Every line containing "Collapse" should be copied out. Go through the entries and find them.

START PROVIDED RECORDS

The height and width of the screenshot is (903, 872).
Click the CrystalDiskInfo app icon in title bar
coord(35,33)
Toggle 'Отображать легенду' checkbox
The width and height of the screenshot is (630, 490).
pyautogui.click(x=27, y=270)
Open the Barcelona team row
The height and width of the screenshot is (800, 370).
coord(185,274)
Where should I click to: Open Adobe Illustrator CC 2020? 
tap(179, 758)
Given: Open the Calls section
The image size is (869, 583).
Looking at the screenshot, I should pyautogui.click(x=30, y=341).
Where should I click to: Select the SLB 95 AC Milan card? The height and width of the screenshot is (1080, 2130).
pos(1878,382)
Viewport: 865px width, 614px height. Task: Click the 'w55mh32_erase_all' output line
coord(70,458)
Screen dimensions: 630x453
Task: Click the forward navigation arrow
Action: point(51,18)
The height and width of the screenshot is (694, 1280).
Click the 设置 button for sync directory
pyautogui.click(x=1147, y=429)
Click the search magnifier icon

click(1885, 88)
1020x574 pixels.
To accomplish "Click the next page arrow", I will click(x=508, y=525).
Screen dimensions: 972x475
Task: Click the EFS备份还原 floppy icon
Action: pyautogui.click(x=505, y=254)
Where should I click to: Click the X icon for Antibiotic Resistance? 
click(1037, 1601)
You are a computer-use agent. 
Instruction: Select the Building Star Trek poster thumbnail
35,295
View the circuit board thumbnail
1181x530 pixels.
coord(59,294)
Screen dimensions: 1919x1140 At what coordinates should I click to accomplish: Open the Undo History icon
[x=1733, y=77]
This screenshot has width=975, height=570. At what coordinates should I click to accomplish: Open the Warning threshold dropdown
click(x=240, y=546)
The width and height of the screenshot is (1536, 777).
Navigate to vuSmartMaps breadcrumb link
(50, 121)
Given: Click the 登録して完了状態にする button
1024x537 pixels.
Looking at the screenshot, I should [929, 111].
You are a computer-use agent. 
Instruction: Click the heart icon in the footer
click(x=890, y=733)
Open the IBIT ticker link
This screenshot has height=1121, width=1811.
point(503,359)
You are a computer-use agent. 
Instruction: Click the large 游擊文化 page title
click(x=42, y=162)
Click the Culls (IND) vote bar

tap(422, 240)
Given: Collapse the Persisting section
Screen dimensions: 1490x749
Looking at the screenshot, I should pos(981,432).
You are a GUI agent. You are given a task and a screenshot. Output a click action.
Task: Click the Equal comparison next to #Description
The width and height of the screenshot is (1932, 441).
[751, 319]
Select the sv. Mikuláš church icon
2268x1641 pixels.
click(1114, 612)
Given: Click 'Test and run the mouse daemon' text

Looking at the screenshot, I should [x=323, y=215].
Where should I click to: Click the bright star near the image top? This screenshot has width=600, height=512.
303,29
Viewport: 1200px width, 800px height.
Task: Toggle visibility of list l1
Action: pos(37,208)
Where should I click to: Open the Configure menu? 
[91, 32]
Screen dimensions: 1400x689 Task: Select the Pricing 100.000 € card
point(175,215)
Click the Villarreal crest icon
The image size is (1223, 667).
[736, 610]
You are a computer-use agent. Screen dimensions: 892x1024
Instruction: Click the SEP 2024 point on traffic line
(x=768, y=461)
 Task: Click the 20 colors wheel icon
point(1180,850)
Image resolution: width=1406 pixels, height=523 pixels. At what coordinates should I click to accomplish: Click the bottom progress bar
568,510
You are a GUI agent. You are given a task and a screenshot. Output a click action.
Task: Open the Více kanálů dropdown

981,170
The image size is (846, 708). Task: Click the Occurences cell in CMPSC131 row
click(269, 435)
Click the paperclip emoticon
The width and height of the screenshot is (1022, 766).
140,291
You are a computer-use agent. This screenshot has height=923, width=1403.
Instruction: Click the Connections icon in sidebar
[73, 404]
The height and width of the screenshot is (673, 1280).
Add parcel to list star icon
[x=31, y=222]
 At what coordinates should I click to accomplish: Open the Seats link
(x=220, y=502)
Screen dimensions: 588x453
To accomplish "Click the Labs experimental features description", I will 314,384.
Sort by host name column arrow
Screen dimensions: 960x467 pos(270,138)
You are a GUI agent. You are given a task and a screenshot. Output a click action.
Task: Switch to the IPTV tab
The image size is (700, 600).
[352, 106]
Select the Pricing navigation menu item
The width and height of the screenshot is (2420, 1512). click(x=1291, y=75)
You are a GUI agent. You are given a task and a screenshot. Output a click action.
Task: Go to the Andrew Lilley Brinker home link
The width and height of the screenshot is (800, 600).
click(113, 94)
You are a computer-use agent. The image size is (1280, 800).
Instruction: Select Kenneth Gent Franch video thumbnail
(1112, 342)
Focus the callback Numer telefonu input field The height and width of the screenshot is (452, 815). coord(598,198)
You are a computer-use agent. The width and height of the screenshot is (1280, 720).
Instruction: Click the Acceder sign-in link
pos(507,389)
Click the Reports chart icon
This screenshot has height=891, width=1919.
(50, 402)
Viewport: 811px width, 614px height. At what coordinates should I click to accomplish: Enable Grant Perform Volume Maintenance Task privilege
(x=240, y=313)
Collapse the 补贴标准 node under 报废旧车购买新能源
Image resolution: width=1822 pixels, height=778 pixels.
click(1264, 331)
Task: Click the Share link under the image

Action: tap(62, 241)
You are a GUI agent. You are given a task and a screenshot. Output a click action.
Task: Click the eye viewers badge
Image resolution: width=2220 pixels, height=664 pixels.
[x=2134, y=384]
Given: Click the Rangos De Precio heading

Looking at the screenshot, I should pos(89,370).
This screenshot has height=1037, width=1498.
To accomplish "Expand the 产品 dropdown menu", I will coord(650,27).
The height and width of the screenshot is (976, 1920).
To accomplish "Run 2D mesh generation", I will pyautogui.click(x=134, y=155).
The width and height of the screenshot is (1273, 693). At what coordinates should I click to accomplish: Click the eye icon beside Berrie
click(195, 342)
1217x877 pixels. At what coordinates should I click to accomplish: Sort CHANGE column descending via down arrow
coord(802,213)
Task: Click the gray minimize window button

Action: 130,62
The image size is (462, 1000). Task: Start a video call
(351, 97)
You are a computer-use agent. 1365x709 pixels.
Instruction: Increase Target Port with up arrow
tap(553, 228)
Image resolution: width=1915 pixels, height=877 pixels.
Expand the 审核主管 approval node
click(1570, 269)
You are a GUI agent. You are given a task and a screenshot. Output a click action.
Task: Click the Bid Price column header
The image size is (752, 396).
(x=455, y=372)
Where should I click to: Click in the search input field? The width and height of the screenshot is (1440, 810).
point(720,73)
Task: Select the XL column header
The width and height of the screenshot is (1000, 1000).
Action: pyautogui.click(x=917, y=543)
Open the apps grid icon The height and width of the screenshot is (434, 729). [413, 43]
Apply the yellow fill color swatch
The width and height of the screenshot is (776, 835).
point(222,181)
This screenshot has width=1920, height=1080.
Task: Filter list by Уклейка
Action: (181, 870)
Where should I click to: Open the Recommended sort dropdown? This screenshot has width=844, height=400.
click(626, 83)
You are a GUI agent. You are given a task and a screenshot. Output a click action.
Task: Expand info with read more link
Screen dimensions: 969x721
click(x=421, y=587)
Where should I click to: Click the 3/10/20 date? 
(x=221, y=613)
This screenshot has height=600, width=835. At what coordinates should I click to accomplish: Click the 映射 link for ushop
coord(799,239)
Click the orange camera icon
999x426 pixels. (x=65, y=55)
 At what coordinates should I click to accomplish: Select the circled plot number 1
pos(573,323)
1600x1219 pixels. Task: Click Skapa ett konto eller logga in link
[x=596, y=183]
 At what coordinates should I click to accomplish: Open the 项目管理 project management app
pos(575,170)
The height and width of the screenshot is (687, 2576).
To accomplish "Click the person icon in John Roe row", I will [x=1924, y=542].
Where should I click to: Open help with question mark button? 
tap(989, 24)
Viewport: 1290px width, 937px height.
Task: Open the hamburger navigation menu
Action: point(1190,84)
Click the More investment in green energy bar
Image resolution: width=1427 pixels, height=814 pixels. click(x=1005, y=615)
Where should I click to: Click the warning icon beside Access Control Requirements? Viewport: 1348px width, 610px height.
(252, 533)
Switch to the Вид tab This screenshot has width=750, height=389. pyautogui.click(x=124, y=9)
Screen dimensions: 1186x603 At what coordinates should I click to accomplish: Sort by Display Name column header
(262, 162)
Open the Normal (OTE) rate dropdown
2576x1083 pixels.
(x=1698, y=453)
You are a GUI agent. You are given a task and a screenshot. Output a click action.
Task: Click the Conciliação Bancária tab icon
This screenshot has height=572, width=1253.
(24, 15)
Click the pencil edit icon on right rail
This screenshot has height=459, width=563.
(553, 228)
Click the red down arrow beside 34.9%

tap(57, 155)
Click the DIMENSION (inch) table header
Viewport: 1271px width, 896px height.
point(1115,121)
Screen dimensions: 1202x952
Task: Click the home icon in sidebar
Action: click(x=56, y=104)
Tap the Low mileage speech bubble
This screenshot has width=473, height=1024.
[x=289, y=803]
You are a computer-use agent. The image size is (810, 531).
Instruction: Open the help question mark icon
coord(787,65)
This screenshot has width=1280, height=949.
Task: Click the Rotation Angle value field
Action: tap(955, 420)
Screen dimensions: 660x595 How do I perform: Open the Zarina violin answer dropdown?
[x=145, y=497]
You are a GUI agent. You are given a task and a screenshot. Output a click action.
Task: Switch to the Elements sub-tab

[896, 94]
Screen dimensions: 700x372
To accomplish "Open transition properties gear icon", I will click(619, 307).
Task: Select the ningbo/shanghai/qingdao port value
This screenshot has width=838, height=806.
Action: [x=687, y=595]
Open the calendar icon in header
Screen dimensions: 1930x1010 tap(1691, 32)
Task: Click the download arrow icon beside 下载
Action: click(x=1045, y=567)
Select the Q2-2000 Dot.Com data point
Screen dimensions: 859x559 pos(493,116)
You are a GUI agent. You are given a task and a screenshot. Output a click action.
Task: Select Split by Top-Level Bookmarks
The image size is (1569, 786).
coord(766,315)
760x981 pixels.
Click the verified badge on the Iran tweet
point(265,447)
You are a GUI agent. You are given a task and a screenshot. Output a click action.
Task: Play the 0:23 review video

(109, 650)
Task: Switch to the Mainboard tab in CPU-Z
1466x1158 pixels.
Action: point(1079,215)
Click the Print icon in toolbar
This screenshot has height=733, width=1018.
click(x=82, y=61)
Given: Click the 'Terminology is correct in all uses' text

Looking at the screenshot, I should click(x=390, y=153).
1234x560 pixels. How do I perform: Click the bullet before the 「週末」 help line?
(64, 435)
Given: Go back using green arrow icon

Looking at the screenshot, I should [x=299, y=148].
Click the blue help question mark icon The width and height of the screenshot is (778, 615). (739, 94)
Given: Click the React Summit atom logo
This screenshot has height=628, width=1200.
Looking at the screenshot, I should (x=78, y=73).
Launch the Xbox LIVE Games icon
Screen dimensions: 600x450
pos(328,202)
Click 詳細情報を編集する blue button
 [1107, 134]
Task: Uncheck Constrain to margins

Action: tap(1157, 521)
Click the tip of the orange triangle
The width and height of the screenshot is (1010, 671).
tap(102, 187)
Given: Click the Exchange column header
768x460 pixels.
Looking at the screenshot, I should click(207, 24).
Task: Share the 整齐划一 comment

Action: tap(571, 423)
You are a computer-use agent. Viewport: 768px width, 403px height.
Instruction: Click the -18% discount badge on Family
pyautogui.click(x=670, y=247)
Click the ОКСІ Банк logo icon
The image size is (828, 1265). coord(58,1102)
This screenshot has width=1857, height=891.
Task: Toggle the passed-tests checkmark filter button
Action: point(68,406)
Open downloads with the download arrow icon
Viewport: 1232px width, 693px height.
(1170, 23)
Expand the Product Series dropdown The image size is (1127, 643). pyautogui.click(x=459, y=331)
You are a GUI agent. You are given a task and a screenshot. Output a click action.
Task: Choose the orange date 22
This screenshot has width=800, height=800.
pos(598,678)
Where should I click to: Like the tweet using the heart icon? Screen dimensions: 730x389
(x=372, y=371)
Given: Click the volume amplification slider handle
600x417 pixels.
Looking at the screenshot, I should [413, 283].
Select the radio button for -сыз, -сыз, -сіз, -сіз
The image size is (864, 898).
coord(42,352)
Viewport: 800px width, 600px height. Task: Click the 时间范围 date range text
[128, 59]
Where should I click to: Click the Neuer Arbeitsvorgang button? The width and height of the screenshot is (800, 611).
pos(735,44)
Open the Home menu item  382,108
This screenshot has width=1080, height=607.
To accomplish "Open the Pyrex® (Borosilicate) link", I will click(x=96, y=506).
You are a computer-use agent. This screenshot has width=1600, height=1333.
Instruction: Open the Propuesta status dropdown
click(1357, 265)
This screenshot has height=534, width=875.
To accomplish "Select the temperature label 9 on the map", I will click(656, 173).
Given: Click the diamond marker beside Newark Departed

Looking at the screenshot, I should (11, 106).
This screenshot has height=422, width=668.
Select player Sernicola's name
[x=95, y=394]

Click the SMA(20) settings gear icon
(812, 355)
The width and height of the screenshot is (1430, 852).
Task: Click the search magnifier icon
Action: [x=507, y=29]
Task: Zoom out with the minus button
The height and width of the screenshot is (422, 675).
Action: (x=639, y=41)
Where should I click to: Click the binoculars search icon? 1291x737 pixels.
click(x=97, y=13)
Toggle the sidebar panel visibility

END PROVIDED RECORDS

-- OUTPUT OF THE TASK --
Given: Collapse the Persisting section
Collapse the 补贴标准 node under 报废旧车购买新能源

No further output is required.